[RECORDS FOR THIS TASK]

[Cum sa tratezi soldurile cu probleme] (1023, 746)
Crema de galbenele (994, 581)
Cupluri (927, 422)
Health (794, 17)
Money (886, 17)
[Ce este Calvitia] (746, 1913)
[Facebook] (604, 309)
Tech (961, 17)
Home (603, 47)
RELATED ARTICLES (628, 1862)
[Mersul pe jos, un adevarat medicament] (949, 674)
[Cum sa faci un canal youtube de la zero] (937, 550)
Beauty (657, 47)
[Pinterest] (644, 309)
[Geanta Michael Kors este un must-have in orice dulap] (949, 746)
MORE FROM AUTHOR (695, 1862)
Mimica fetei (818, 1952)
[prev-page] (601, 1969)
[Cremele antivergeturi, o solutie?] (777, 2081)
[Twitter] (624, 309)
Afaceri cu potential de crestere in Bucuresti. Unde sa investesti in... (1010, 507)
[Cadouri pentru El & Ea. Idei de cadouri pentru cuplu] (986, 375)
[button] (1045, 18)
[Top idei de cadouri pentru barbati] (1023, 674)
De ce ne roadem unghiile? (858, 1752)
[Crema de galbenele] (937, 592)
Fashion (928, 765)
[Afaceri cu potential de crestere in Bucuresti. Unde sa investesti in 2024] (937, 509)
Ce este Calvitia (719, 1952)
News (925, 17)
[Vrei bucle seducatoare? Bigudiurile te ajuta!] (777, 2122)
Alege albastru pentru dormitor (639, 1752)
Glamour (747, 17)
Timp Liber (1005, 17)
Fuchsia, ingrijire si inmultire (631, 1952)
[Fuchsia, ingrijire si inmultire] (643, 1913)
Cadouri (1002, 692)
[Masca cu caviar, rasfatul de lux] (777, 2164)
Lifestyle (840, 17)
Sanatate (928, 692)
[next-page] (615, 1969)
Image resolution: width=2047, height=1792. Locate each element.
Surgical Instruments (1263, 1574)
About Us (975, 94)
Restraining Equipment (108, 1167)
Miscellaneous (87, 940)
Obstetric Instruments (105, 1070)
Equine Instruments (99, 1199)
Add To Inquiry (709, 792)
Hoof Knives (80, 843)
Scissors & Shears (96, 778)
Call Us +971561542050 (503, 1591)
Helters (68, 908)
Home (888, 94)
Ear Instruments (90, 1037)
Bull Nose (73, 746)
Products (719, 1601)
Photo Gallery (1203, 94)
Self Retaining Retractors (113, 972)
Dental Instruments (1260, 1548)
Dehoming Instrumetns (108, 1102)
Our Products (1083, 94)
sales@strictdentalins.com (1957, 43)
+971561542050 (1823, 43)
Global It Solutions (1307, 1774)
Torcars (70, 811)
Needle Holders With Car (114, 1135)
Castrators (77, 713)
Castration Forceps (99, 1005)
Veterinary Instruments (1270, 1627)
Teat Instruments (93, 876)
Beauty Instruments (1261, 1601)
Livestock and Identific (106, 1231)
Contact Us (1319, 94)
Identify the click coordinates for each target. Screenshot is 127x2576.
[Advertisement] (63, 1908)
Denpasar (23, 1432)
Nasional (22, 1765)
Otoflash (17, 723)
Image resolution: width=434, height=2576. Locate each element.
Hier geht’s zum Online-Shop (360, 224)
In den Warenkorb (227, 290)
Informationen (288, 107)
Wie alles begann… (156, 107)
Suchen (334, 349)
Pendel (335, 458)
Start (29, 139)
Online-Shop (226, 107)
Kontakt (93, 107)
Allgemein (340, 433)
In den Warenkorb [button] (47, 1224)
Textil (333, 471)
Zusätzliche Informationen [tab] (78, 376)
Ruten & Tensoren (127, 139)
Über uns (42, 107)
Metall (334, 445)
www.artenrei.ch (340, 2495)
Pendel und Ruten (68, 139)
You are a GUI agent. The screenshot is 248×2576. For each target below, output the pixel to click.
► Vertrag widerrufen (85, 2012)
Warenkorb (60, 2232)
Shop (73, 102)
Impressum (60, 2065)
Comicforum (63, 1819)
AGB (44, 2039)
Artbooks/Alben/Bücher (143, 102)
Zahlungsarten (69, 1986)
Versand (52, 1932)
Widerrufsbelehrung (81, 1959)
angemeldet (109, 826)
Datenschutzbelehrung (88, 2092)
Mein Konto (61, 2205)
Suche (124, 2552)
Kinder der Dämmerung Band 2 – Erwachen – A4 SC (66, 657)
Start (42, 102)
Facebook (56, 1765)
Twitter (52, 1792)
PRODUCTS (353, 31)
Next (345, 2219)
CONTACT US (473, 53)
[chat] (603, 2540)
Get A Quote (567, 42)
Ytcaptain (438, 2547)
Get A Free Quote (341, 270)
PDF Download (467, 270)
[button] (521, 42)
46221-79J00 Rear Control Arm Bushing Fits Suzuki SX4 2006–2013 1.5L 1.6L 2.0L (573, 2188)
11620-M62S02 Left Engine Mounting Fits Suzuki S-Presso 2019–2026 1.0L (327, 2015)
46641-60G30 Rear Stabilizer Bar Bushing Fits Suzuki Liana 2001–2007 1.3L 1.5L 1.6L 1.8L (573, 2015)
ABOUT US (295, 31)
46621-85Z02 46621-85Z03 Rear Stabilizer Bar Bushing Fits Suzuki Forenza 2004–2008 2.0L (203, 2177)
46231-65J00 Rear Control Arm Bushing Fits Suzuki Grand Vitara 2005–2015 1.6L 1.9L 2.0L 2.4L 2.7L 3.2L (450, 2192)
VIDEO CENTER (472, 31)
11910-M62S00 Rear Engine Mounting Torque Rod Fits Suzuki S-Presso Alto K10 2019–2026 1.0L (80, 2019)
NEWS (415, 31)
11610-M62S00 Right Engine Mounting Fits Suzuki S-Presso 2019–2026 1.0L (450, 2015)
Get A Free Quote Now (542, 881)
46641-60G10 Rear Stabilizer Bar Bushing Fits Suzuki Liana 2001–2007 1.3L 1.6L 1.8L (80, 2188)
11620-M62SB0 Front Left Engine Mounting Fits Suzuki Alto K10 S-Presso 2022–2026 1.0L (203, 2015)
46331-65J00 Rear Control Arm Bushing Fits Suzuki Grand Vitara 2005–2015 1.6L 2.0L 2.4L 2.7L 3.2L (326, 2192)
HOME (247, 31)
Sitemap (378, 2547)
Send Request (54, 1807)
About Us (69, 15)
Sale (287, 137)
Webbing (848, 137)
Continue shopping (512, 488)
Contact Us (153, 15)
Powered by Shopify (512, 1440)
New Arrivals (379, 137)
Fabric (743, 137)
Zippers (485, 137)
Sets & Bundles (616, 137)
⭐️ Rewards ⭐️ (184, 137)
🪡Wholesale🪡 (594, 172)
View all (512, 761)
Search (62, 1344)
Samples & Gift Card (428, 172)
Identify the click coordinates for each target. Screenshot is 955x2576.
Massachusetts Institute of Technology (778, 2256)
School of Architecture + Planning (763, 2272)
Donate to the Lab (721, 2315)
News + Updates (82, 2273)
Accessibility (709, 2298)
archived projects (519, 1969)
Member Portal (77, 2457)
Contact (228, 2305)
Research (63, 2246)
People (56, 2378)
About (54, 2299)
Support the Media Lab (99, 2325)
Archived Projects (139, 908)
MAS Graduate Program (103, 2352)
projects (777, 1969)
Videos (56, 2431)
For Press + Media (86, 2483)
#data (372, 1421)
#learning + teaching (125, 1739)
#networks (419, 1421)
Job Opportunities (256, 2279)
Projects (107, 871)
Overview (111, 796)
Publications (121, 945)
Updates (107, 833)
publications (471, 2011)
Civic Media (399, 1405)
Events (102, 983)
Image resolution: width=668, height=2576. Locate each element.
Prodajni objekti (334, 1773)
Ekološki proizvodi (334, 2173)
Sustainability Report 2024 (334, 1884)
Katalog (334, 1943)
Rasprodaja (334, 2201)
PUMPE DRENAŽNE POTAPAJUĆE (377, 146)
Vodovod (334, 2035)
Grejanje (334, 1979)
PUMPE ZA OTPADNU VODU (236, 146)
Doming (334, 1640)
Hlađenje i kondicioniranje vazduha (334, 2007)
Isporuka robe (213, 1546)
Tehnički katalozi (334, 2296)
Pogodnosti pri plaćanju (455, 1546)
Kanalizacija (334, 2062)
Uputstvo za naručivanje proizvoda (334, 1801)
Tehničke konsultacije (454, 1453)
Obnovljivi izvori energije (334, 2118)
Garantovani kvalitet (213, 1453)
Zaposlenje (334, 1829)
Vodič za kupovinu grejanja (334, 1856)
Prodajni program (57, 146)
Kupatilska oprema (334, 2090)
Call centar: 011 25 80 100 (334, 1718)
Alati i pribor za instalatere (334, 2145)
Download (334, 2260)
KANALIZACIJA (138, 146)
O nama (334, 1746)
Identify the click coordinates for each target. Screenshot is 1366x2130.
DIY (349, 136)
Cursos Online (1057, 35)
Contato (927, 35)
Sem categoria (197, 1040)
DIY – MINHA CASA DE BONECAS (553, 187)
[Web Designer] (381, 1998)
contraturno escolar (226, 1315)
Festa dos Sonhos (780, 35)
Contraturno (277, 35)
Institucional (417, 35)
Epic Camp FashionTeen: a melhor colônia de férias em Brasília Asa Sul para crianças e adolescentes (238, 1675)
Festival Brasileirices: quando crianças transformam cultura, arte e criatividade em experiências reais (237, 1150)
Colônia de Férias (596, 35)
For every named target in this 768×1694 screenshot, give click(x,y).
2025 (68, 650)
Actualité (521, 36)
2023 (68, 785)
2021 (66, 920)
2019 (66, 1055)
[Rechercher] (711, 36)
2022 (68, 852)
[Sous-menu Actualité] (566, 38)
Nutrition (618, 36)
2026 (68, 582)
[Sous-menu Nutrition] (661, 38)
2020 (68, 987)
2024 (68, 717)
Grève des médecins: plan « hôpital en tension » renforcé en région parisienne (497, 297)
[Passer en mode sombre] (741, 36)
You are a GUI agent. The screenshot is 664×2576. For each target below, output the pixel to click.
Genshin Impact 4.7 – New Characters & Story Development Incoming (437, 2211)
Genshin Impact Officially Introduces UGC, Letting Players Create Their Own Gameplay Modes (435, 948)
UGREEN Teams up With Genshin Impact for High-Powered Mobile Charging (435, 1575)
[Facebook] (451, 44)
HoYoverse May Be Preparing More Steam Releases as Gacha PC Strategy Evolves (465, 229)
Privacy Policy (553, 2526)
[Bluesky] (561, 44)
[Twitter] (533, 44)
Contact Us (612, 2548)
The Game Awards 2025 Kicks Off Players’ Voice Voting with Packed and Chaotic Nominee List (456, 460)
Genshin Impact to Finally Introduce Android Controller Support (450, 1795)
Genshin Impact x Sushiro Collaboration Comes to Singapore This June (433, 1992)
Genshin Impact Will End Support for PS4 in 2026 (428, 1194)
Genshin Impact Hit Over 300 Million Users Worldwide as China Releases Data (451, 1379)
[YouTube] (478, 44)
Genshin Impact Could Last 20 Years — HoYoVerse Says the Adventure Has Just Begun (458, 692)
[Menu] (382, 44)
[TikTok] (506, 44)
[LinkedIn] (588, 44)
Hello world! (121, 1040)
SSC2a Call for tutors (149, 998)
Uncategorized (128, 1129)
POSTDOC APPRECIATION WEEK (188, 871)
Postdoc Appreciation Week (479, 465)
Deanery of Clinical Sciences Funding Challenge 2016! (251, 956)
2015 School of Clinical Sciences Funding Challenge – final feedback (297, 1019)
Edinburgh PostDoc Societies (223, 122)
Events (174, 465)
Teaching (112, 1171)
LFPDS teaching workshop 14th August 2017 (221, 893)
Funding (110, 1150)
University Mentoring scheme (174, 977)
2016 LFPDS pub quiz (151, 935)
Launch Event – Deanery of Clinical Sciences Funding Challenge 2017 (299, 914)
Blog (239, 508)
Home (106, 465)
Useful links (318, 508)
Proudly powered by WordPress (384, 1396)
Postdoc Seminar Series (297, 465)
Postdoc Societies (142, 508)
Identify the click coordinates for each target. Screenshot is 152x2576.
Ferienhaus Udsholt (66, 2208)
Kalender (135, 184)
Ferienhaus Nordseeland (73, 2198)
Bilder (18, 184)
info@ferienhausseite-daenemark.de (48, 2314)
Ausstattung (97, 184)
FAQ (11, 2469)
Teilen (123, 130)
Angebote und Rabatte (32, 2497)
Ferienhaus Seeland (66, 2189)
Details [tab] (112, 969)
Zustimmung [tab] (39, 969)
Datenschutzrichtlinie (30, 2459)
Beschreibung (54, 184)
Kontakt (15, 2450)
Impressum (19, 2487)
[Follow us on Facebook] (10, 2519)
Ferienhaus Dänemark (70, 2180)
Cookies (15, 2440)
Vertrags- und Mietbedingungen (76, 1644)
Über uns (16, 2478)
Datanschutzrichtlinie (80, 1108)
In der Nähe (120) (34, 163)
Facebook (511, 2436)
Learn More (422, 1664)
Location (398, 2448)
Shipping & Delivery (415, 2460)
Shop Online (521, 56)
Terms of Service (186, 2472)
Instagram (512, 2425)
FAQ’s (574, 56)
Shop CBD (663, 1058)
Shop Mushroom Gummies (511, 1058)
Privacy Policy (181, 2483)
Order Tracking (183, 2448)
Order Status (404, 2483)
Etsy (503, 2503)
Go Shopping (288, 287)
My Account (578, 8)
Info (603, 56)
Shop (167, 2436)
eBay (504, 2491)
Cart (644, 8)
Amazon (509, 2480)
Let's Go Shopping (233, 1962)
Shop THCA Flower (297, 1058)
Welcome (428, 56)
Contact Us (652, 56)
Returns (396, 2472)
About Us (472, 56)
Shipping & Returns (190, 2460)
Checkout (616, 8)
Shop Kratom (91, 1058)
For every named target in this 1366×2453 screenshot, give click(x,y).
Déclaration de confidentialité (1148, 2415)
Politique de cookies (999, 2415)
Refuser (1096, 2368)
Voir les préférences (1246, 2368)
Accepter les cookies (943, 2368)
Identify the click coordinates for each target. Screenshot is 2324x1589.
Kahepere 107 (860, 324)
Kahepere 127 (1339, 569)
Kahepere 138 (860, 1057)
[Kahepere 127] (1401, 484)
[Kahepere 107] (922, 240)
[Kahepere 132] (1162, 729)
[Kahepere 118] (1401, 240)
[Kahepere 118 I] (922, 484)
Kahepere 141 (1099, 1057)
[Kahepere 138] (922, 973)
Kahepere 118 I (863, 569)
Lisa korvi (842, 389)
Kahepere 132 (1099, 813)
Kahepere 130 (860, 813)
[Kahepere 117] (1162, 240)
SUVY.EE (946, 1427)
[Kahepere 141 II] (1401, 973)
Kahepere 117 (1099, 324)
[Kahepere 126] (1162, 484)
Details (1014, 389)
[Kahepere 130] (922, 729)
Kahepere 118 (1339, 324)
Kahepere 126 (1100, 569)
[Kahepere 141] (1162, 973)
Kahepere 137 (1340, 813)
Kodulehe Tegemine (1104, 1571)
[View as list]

[/RECORDS FOR THIS TASK]

» REQUIRED WORK
Starting with the line that holds "Genshin Impact Will" and ending with the line that holds "Funding (110, 1150)", retype every line in the data above exactly, and nothing else.

» YOUR RESPONSE
Genshin Impact Will End Support for PS4 in 2026 (428, 1194)
Genshin Impact Hit Over 300 Million Users Worldwide as China Releases Data (451, 1379)
[YouTube] (478, 44)
Genshin Impact Could Last 20 Years — HoYoVerse Says the Adventure Has Just Begun (458, 692)
[Menu] (382, 44)
[TikTok] (506, 44)
[LinkedIn] (588, 44)
Hello world! (121, 1040)
SSC2a Call for tutors (149, 998)
Uncategorized (128, 1129)
POSTDOC APPRECIATION WEEK (188, 871)
Postdoc Appreciation Week (479, 465)
Deanery of Clinical Sciences Funding Challenge 2016! (251, 956)
2015 School of Clinical Sciences Funding Challenge – final feedback (297, 1019)
Edinburgh PostDoc Societies (223, 122)
Events (174, 465)
Teaching (112, 1171)
LFPDS teaching workshop 14th August 2017 (221, 893)
Funding (110, 1150)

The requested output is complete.